As health insurance premiums increase from these factors, it will cause successive rounds of departing consumers, and those will accelerate the price-increase whirlpool that destroys the viability of ACA. About 8 million are estimated to leave ACA coverage by next year of subsidies are withdrawn for the 32 states. Before ACA’s collapse, voter anger will be sufficiently evident that Congress must move carefully, but it had better leave time for all to read the legislation.
A band aid vote could change the language to permit subsidies regardless of whether a state has an exchange. That would not improve consumer tolerance for being pushed around. Nor would it improve ACA affordability, nor would it address serious issues in American healthcare.
Consumers want the right to decide for themselves and their employers where they sit in the tradeoff between healthcare coverage and costs they will pay. They also expect the government to design plans and negotiate in their favor, and not to their detriment. The scope of healthcare coverage should be decided by the consumer and the insurer.

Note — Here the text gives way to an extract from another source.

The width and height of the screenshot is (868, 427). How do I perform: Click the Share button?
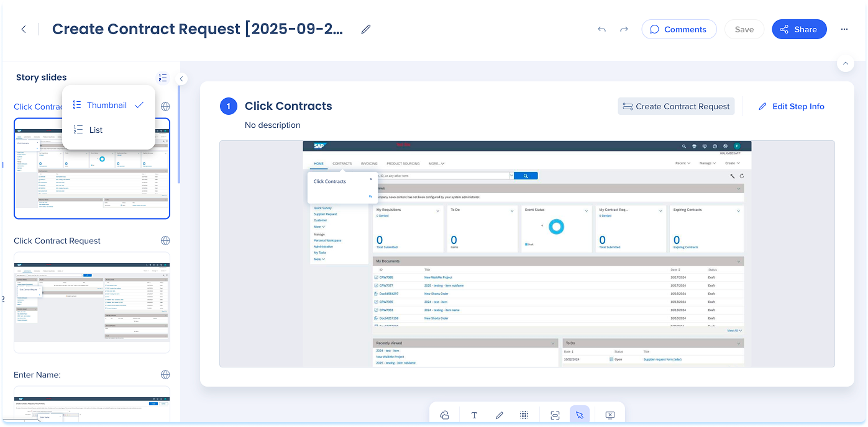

In a revamped ACA, there should be no influence from arrogant consultants such as Jonathan Gruber who was paid $400,000 by the White House to play “an important role in crafting the idea behind the series of exchanges, subsidies and taxes that form the law’s centerpiece,” and who then expressed his contempt for the plan by blaming “the stupidity of the American voter” for the passage of ACA.
If there are to be subsidies (including coverage for a pre-existing condition or help to a low income family), subsidies should be means tested and apply to only basic health care insurance. Not everyone needs extreme reproductive procedures or a lifetime of talk therapy – nor should they be forced to include those in a basic healthcare policy. Healthcare subsidies should not be administered by the IRS. Healthcare is too important for its administrator to be mired simultaneously in cyber-breaches, extreme overwork and blatant partisanship.

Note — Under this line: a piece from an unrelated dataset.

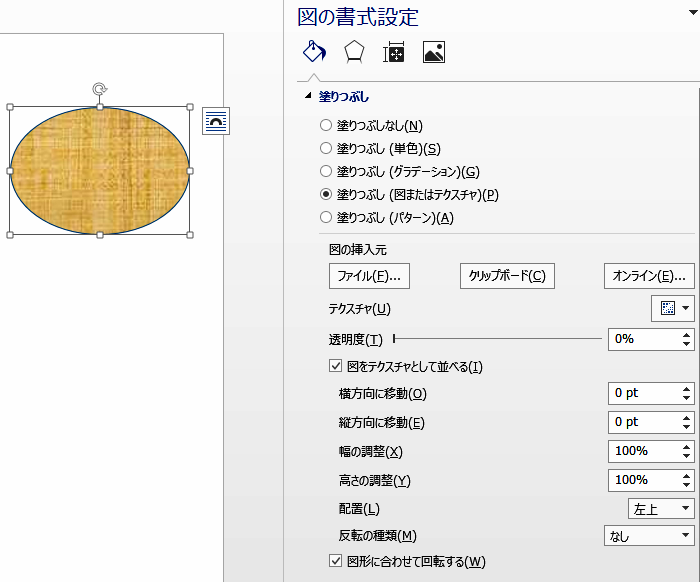The height and width of the screenshot is (582, 700).
Task: Click the rotation handle above the ellipse
Action: coord(100,89)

Government health coverage plans (e.g. Medicare or Medicaid) should negotiate with health service providers for most-favored rates no higher than those charged to other governments, especially for new-fangled pharmaceuticals. This requirement will make prices fairer for US consumers and taxpayers and will prevent the use of political acquiescence toward over-pricing as a tool to buy backing for partisan legislation. (See the White House deal with Big Pharma during ACA passage). Most-favored rates must be valid also for insurers and individuals. That will help prevent government-induced hospital cost-shifting. The cost shifting falsely makes the government look efficient and at the same time fuels unaffordable rack rates for individuals.
There have been plenty of changes made to ACA since enactment. Regardless of how faithful the Supreme Court decision is to the plain language and intent of ACA, the decision marks an opportunity to fix the flaws that irritate voters. Allow voters to choose their own scope of coverage, pick their own tradeoff between coverage and cost. Rein in subsidies and conduct competent, US consumer-friendly negotiation for prices. Halt forcing hospital cost shifting that damages individuals. Finally, use the opportunity to turn this crisis into a pro-consumer overhaul.